Ospite del Pentasport di Radio Bruno, Stefano Cecchi ha parlato delle sue sensazioni alla vigilia della sfida contro il Napoli, soffermandosi sull’entusiasmo ritrovato, e sui leader della Fiorentina.
Cecchi: “C'è un'aria diversa. Pareggio? No, io ci credo. Vanoli è il nostro leader"
Il giornalista Stefano Cecchi, è intervenuto al Pentasport di Radio Bruno per parlare delle sue sensazioni sulla sfida di domani:
Io sono un grande scaramantico e ho sempre paura di sbilanciarmi, perché poi ci si resta male. Però sento un’altra aria, sento un entusiasmo che rinasce. Mi sono bastate due prestazioni per avere la sensazione che il mondo viola sia cambiato. Lasciatemelo dire: alla Snai ho visto favorito il Napoli, ma io cinque euro sulla Fiorentina me li vado a giocare. Stavolta il pareggio no: c’è un umore buono, sento un’aria diversa.

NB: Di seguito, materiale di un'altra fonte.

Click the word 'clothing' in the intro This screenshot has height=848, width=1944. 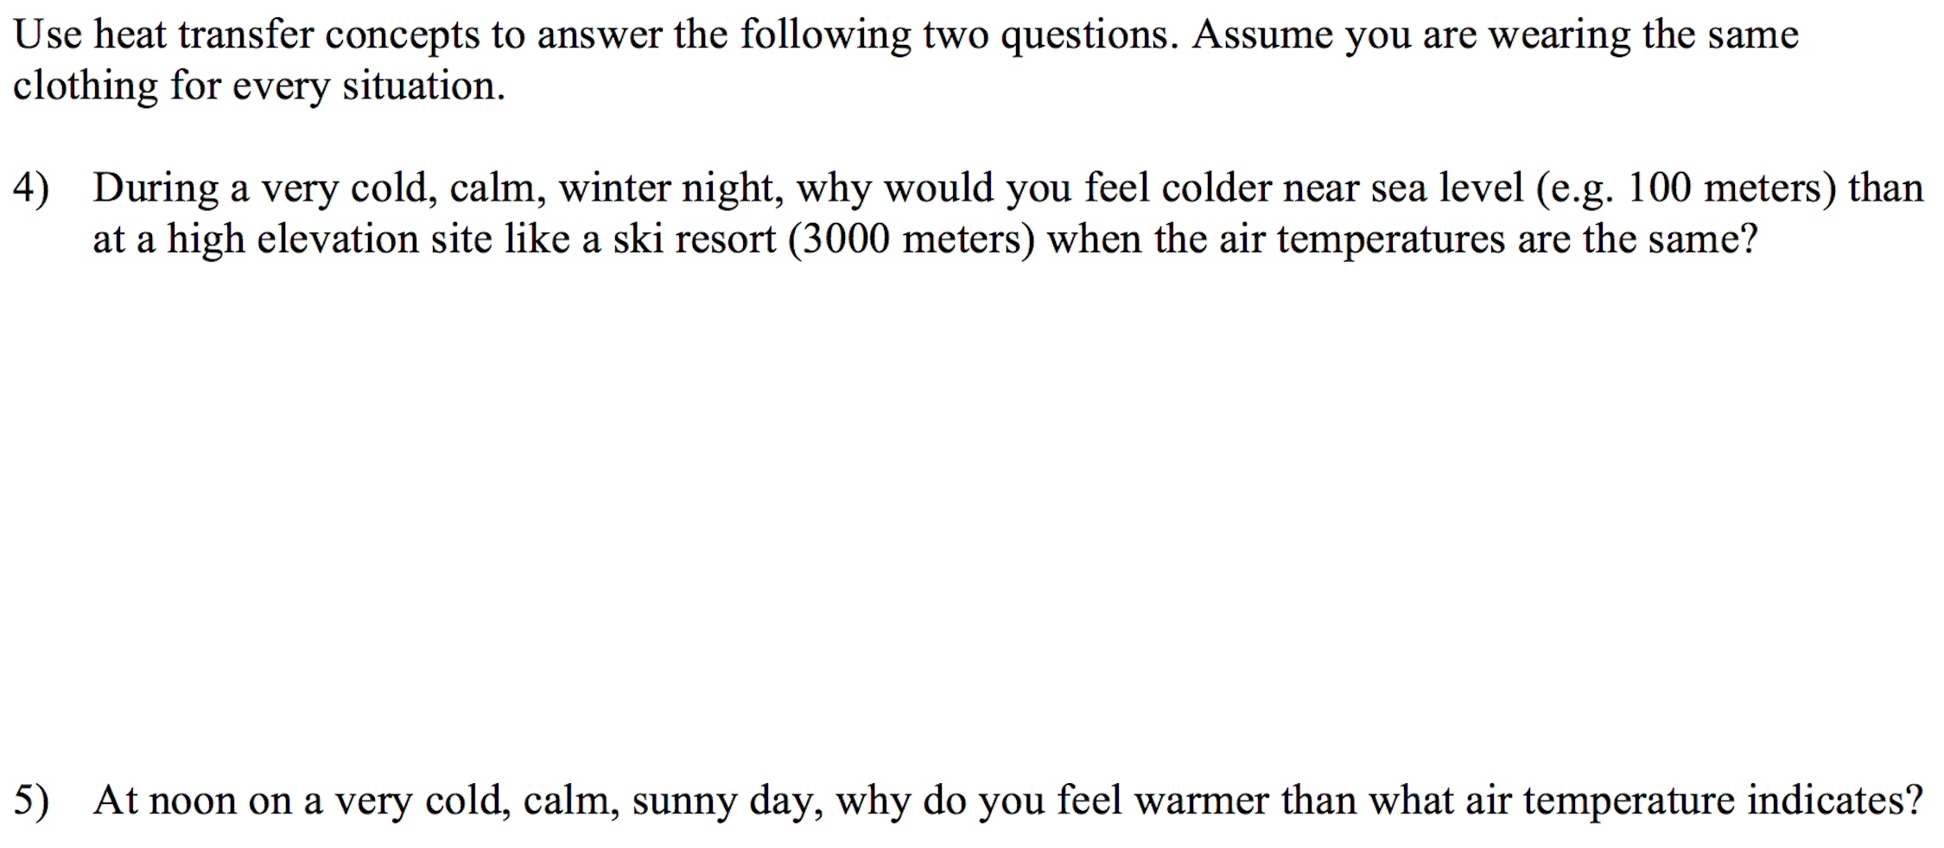click(86, 87)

La Fiorentina di Vanoli in vista di domani
Vanoli ha in testa una Fiorentina che non gioca di possesso, bensì una squadra che gioca di ripartenza e in verticale. Ha alcuni giocatori che hanno quella grandissima dote di “saper saltare l’uomo”, che nel calcio di oggi è davvero un piccolo tesoro. E allora perché non pensare che, anche contro una squadra più forte come il Napoli, la sfacciataggine della gioventù e, perché no, anche l’irresponsabilità della gioventù, possano regalarci una domenica meravigliosa? Io, ragazzi, ci credo.

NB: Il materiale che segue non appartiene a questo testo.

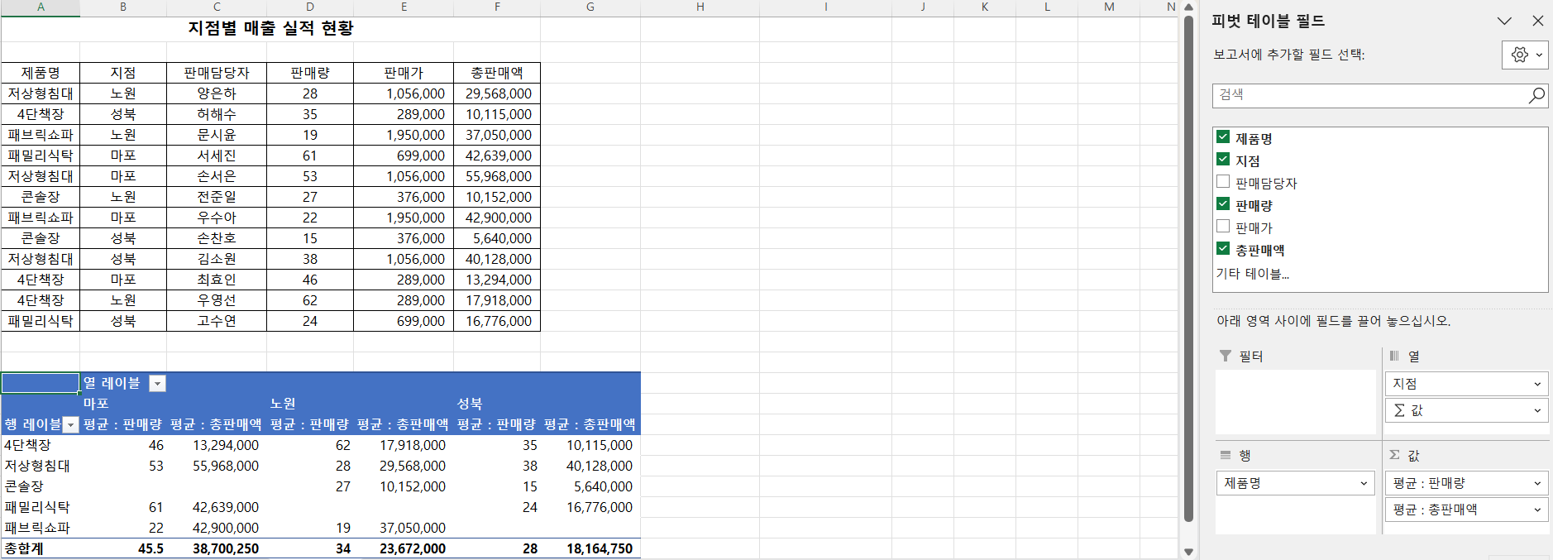
Task: Expand the 제품명 dropdown in rows area
Action: [1364, 483]
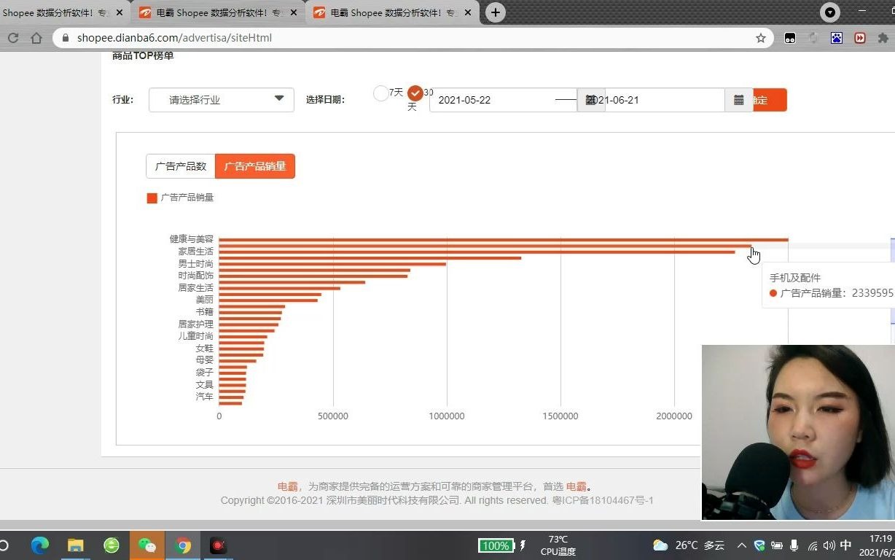The width and height of the screenshot is (895, 560).
Task: Select the 30天 date range radio button
Action: click(416, 93)
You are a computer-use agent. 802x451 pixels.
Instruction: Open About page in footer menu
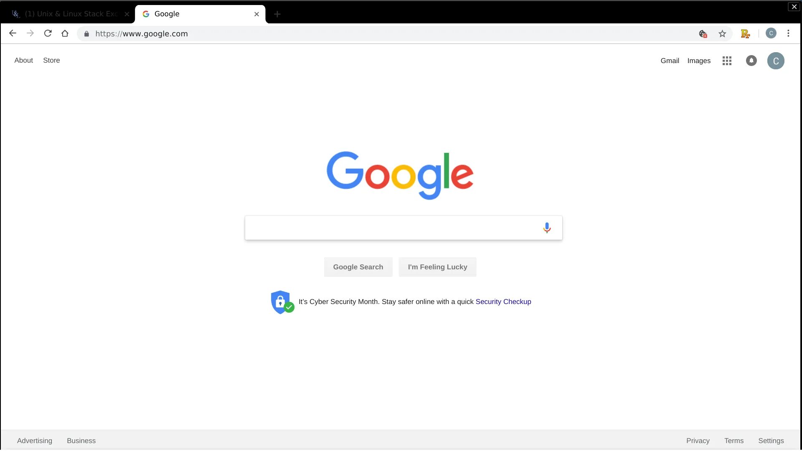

Sul leader, Fagioli e Oulai
Il vero leader della Fiorentina in questo momento è Vanoli. Non c’è, in questo momento, un leader tecnico o morale in campo. Oulai, per esempio, non lo vedo bene come regista: contro il Pisa nel primo tempo non mi è piaciuto, mentre nel secondo, quando ha iniziato a rincorrere i palloni, mi è piaciuto molto di più. Avete visto Fagioli nel secondo tempo contro il Venezia? Ha fatto una grandissima prestazione. Per me può diventare un leader tecnico, spesso si è detto che non fosse adatto a diventarlo, invece io spero che possa riuscirci.